> _Problem to solve_:
Write out the passage of the DEP and MDM security post from "- Our recommendations" up to and including "a DEP profile.", substituting "device entry" for "device record".

## Start Reading text

On DEP, MDM, device identity, and authentication
Recently there’s been increased attention on the security of DEP and MDM. In August at Black Hat, Max Bélanger and me presented our deep dive into MDM & DEP, titled “A Deep Dive into macOS MDM (and How it can be Compromised)”. In that research, we laid out the first documented overview of every stage of the device bootstrap process, and did a deep dive into a certain step of the bootstrap process. In September, Duo presented their own security research at Ekoparty on a different stage of the bootstrap process, titled “MDM Me Maybe: Device Enrollment Program Security”.
Since Duo’s research was released, I’ve noticed a lot of confusion about both the vulnerability and the mitigations they suggested. This post is about clarifying those misunderstandings, and publishing our recommendations on how to safely implement the second mitigation they proposed. Here’s a summary of what we’ll cover:
- The security research performed by Max & I, which laid out all the stages of the bootstrap process, and included a deep dive into a vulnerability we found in one of the stages.
- The security research recently performed by Duo, which focuses on a different stage of the bootstrap process, and allows for spoofing a device’s serial number to Apple’s DEP API.
- The difference between identity, authentication, and authorization.
- The two mitigations suggested by Duo for the vulnerability they found.
- The attacks that are still possible when the second mitigation (mitigation #2) described by Duo is not implemented carefully.
- Fleetsmith’s secure device approval implementation, which has existed in our product from the beginning, and which is essentially a careful implementation of mitigation #2.
- Our recommendations to other MDM vendors on how to safely implement mitigation #2.
In our research, Max and I released the first known documentation that describes every stage of the bootstrap process for DEP and MDM. Duo’s summarized descriptions of each of the stages were an improvement on our original descriptions, so I’ll quote them here while including our diagram:
1. Apple, (or an Apple Authorized Reseller), creates a device record through the DEP API.
2. The organization using DEP to bootstrap MDM enrollment assigns the device to their MDM server in Apple Business Manager. [Apple School Manager may also be used at this step -- Ed].
3. The MDM server retrieves the device record through the DEP API, then creates a DEP profile.
4. The device authenticates to the DEP API, then retrieves its Activation Record.
5. The device authenticates to the MDM server to retrieve a Configuration Profile containing an MDM Enrollment Payload, Certificate Payload, and SCEP Payload.
6. The device requests and receives its client certificate through SCEP.
7. The device authenticates to the MDM server with the client certificate retrieved during step six. MDM commands can then be sent to the device via APNs.

## End Reading text
## Start Data section

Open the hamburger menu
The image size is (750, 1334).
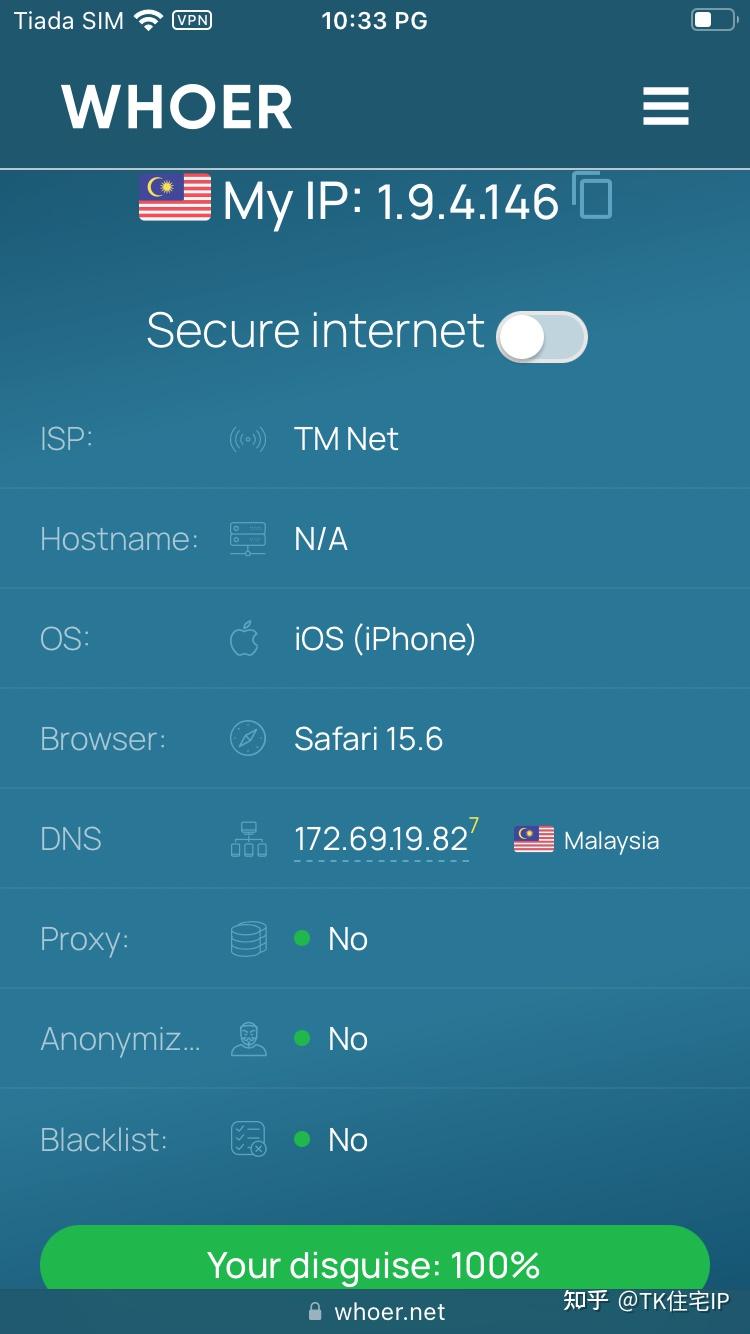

## End Data section

> _Response to the task_:
- Our recommendations to other MDM vendors on how to safely implement mitigation #2.
In our research, Max and I released the first known documentation that describes every stage of the bootstrap process for DEP and MDM. Duo’s summarized descriptions of each of the stages were an improvement on our original descriptions, so I’ll quote them here while including our diagram:
1. Apple, (or an Apple Authorized Reseller), creates a device entry through the DEP API.
2. The organization using DEP to bootstrap MDM enrollment assigns the device to their MDM server in Apple Business Manager. [Apple School Manager may also be used at this step -- Ed].
3. The MDM server retrieves the device entry through the DEP API, then creates a DEP profile.